For two years the AI pitch was about authorship. Build faster. Ship sooner. Let a model write the thing. We wrote about what that leaves behind — a system with no author, an integration nobody can interview, a record that's a probability instead of a log.

The pitch has moved on. It's no longer about software a model wrote. It's about software a model runs. An agent that reads the alert and decides whether to escalate it. An agent that reads the email and decides whether to issue the refund. An agent that watches the telemetry and decides whether to throttle the pump. Not a tool a person uses.

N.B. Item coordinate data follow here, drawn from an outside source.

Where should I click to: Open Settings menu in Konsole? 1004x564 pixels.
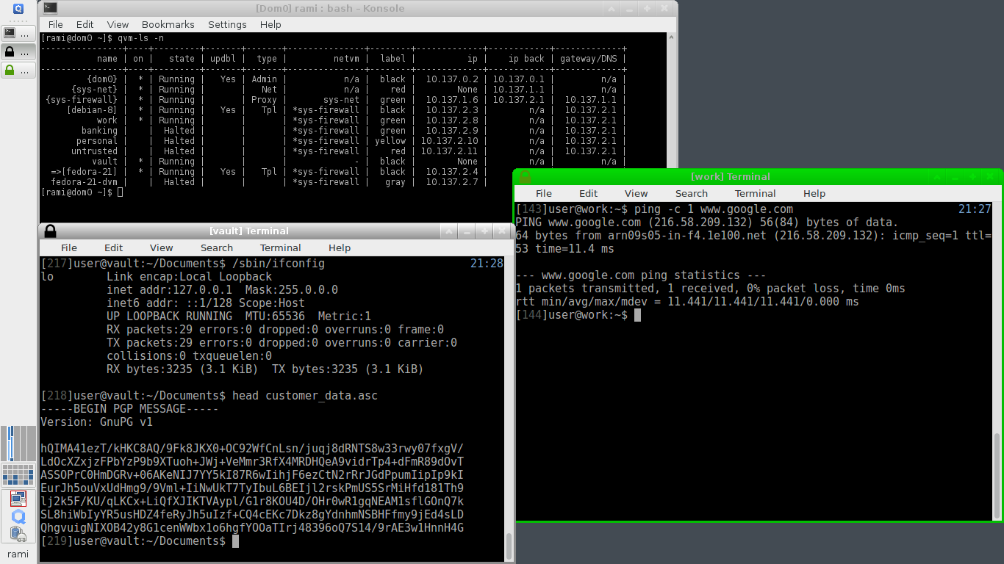point(227,24)
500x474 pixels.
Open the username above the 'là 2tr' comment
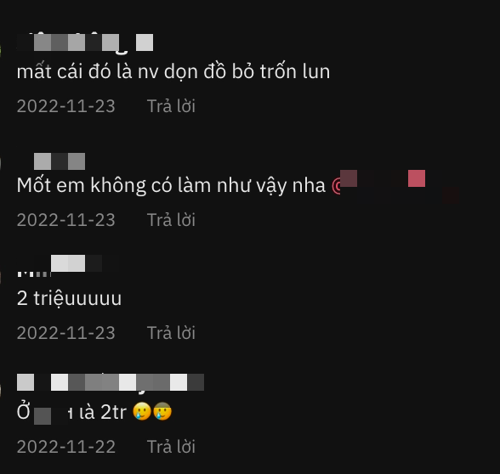click(111, 382)
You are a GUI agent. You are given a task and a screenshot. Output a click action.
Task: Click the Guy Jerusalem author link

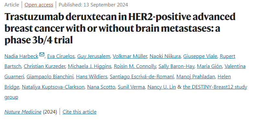coord(93,56)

A participant that acts.

This is the part of the AI conversation worth slowing down for, because it's being adopted far faster than it's being trusted — and the gap between those two things is where operational decay lives.

An agent that acts isn't a faster version of your last automation. It's a new owner of decisions in your operation. And the question we ask of every system applies to it harder than it has ever applied to anything: when this does something at three in the morning, who can be paged, and what can they actually do when they get there?

What an agent actually changes

A deterministic automation does what it was told. When it does the wrong thing, the wrong thing is reproducible. You can read the rule, find the branch, see why it fired, and change it. The automation has no judgment, which is exactly why it can be owned — its behaviour is a thing someone wrote down.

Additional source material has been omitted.